Gazze'deki hükümetten hastanelerin ve sağlık personelinin korunması çağrısı

Gazze'deki hükümetin Medya Ofisi, uluslararası topluma Gazze'deki hastaneleri ve sağlık personelini korumaya çağrıda bulundu.

Ekleme: 24.11.2024 19:30:04 / Güncelleme: 24.11.2024 19:34:08 / Dünya
Destek için 

Hükümetin medya ofisi, işgal ordusunun Kemal Advan Hastanesi ve sağlık personelini yıkım ve öldürmenin hedefi haline getirdiğini belirterek, uluslararası topluma sağlık personelini uluslararası hukuk ilkelerine göre korumaya çağrıda bulundu.

Ofis, yaptığı basın açıklamasında, işgalin Gazze Şeridi'ndeki soykırım savaşının başlangıcından bu yana hastaneleri ve tıp merkezlerini yakıp yıkarak sağlık sistemini planlı ve kasıtlı bir şekilde hedef aldığını vurguladı.

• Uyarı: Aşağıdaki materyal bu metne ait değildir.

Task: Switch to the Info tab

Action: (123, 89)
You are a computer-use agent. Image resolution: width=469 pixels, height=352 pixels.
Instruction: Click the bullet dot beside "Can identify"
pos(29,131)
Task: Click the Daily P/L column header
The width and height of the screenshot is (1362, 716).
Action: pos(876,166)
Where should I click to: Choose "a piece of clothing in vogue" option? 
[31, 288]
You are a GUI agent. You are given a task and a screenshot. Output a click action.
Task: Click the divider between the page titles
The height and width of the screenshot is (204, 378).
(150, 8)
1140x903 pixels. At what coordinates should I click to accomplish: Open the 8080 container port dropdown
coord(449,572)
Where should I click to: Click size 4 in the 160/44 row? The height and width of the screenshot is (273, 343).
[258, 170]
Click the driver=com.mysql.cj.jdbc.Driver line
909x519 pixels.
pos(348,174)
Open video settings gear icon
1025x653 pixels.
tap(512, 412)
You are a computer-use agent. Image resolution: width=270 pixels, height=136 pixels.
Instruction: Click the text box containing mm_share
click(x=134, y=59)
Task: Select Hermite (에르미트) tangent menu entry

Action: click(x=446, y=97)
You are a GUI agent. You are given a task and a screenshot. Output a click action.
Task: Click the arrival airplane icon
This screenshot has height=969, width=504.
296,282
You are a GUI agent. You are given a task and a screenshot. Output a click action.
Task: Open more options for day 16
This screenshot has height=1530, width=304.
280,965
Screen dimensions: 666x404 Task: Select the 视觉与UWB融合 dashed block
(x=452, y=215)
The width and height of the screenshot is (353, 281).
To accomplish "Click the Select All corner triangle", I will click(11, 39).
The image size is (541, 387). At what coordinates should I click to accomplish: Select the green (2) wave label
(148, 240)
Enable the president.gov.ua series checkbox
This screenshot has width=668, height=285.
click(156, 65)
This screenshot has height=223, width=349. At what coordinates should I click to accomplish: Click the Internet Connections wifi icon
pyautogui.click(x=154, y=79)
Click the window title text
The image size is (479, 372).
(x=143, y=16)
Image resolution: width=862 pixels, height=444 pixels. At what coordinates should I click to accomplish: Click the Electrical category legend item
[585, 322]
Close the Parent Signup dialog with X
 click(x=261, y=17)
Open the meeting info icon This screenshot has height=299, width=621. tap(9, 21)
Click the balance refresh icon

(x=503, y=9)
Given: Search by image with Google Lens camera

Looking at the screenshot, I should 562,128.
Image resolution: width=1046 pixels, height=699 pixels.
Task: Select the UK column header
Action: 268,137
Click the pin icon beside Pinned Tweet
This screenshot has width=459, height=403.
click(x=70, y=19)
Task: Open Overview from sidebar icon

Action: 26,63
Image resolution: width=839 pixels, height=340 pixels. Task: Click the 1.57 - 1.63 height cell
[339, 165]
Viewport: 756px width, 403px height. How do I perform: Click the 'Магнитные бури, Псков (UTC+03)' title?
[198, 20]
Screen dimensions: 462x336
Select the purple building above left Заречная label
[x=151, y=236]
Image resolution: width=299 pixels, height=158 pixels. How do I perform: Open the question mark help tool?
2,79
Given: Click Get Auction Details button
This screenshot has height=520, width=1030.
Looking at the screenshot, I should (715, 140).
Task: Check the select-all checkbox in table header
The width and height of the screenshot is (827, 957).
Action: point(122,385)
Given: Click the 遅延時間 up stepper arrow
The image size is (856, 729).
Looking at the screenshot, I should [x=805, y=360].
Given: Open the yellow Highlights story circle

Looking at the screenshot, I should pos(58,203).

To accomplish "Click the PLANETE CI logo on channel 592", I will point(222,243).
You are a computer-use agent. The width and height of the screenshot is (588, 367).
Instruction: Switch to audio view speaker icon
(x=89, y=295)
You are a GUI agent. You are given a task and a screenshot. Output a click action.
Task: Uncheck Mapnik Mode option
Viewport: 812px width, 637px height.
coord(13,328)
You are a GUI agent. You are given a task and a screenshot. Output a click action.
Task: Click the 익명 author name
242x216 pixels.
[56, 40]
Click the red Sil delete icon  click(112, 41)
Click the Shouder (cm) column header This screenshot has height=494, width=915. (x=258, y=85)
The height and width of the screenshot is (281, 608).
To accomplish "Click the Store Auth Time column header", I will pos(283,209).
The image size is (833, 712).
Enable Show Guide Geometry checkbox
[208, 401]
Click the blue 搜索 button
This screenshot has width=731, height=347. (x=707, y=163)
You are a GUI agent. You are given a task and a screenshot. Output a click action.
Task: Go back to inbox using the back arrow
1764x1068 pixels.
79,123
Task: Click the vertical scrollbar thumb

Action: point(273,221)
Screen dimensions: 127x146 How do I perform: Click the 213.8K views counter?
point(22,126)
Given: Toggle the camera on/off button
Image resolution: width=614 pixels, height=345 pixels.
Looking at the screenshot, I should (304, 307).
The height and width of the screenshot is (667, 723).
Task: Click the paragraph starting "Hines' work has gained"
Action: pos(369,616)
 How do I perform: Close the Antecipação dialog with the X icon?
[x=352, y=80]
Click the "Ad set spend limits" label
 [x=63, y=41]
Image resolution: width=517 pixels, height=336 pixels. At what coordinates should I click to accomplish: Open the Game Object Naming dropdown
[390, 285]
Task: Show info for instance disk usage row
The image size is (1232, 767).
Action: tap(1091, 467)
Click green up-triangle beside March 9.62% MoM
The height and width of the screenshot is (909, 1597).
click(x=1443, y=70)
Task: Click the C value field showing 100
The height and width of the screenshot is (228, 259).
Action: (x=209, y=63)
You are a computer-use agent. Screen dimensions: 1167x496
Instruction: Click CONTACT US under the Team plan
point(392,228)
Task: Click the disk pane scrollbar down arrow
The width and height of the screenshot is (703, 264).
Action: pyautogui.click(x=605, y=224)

Gazze Şeridi'nin kuzeyindeki Kamal Adwan Hastanesi'nin müdürü Dr. Hussam Abu Safiya, dün gece hastaneyi hedef alan bombalı saldırı sonucu yaralandığını hatırlatan Ofis, saldırının,  “insanlığı utandıran korkunç bir suç ve korkakça bir suikast girişimi” olarak nitelendirdi.

Ofis, uluslararası topluma ve tüm uluslararası ve insani kuruluşlara “işgalin vahşetini sergileyen korkak suçunu” kınama çağrısında bulundu.

Hükümet medyası, işgal ordusunun 1.000'den fazla doktor, hemşire ve sağlık personelini öldürdüğünü, 310'dan fazlasını tutukladığını, cezaevlerinde işkenceye ve infazlara maruz bıraktığını, ayrıca tıbbi malzeme, sağlık heyetlerinin ve yüzlerce cerrahın Gazze Şeridi'ne girişini engellediğini belirtti.

Ofis, siyonis işgalin işlediği suçlardan Amerikan yönetimini ve İngiltere, Almanya, Fransa ve diğer suç ülkeleri gibi soykırıma katılan tüm ülkelerin de sorumlu olduğunu kaydetti.

Hükümet medyası, uluslararası topluma, uluslararası, BM ve dünyanın dört bir yanındaki insani kuruluşlara, Filistin halkına karşı işlenen seri ve organize suçların durdurulması için işgale baskı yapma çağrısında bulundu.

Ofis, yüzlerce Filistinli aileye ve aileye karşı soykırım savaşının devam etmesi ve işgalin sistematik bir şekilde yaptığı cinayetler ile işgalin suçları karşısında uluslararası, Arap ve İslami sessizliğin devam etmesinin, “uluslararası hukukun çöküşünün habercisi olduğunu” vurguladı.